Activity » Count each line below that has "agent" anywhere in it. Answer with the total alone.

Pixel coordinate grounding data

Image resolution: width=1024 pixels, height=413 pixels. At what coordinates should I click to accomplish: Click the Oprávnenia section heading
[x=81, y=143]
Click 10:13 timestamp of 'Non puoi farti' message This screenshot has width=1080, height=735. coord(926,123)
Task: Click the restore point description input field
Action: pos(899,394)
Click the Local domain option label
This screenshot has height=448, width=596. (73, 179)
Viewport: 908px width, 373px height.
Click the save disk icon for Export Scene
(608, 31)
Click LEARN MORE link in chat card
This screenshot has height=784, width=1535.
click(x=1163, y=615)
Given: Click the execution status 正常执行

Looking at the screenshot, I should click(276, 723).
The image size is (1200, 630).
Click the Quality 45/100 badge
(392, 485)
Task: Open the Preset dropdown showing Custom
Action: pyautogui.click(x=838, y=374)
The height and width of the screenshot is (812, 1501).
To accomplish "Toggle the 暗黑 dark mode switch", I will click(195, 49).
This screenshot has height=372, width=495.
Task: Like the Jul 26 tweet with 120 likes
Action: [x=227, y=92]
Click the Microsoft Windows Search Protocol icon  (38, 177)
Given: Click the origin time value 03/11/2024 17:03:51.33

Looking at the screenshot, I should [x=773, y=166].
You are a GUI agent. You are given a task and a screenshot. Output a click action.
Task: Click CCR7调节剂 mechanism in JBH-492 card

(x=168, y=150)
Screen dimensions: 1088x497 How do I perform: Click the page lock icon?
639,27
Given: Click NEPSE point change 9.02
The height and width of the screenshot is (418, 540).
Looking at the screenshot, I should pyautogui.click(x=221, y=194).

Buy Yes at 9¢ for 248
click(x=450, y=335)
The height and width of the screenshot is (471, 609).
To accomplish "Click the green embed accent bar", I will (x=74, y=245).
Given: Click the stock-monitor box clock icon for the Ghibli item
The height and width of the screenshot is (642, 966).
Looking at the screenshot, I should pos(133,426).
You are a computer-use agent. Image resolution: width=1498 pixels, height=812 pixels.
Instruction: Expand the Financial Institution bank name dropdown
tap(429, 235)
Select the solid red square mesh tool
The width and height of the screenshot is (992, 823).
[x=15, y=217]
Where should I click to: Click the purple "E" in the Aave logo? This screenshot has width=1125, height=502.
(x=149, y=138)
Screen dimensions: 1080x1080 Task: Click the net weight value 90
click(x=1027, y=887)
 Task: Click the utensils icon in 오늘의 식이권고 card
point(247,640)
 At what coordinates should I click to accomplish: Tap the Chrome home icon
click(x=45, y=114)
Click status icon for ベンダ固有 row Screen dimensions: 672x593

Exercise response » 2